Slide 1: Product Overview

Smart Next-Word Prediction App

Built using Natural Language Processing (NLP)
Trained on English blogs, news, and Twitter text
Uses a 5% sample of the corpus for efficient model development
Predicts the most likely next word from a user-entered phrase
Designed for fast, lightweight deployment in Shiny

Product value: helps users type faster by suggesting likely next words.

Slide 2: How the Model Works

The app uses an optimized n-gram backoff model.
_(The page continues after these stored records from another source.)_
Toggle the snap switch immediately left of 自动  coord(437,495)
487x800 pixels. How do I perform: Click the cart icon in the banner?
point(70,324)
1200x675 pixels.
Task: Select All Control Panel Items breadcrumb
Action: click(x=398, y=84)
Clean and tokenize the user's phrase
Try a trigram-context match using the last two words
If unavailable, back off to a bigram-context match
If still unavailable, use unigram frequency
Return the top suggested next words

predict_next_words <- function(input_text, top_n = 3) {
  cleaned <- clean_input(input_text)
  words <- unlist(strsplit(cleaned, " "))
  words <- words[words != ""]

  if (length(words) >= 2) {
    context_tri <- paste(tail(words, 2), collapse = " ")
    tri_match <- trigram_dt[context_tri]
    if (nrow(tri_match) > 0) return(head(tri_match$next_word, top_n))
  }

  if (length(words) >= 1) {
    context_bi <- tail(words, 1)
    bi_match <- bigram_dt[context_bi]
    if (nrow(bi_match) > 0) return(head(bi_match$next_word, top_n))
  }

  head(unigram_dt$word, top_n)
}

Slide 3: Quantitative Performance

The model was evaluated on 5,000 held-out test cases.

Metric	Result
Top-1 Accuracy	8.84%
Top-3 Accuracy	13.54%
Perplexity	514.06
Time for 1,000 predictions	1.50 seconds
Approx. seconds per prediction	0.0015
Total model size	28.41 MB

Interpretation: the model is lightweight and fast enough for an interactive Shiny app, while still providing useful next-word suggestions.

Slide 4: Shiny App Demonstration

How the user interacts with the app:

Type a phrase into the text box
Click the prediction button
View the predicted next word and top alternatives

output$prediction <- renderText({
  preds <- predict_next_words(input$user_text, top_n = 3)
  preds[1]
})

output$top_predictions <- renderTable({
  preds <- predict_next_words(input$user_text, top_n = 3)
  data.frame(
    Rank = seq_along(preds),
    Predicted_Word = preds
  )
})

Example:

Input: I am going
Prediction: to

Slide 5: Why This Product is Awesome

This product demonstrates the full data science pipeline:

Real-world text data acquisition and cleaning
Exploratory analysis of word and phrase patterns
Efficient predictive modeling using n-grams and backoff
Quantitative evaluation using accuracy, perplexity, runtime, and size
Deployment-ready Shiny interface

Future improvements:

Better contraction and slang handling
Interpolated n-gram probabilities
Personalized prediction history
Larger training sample or domain-specific data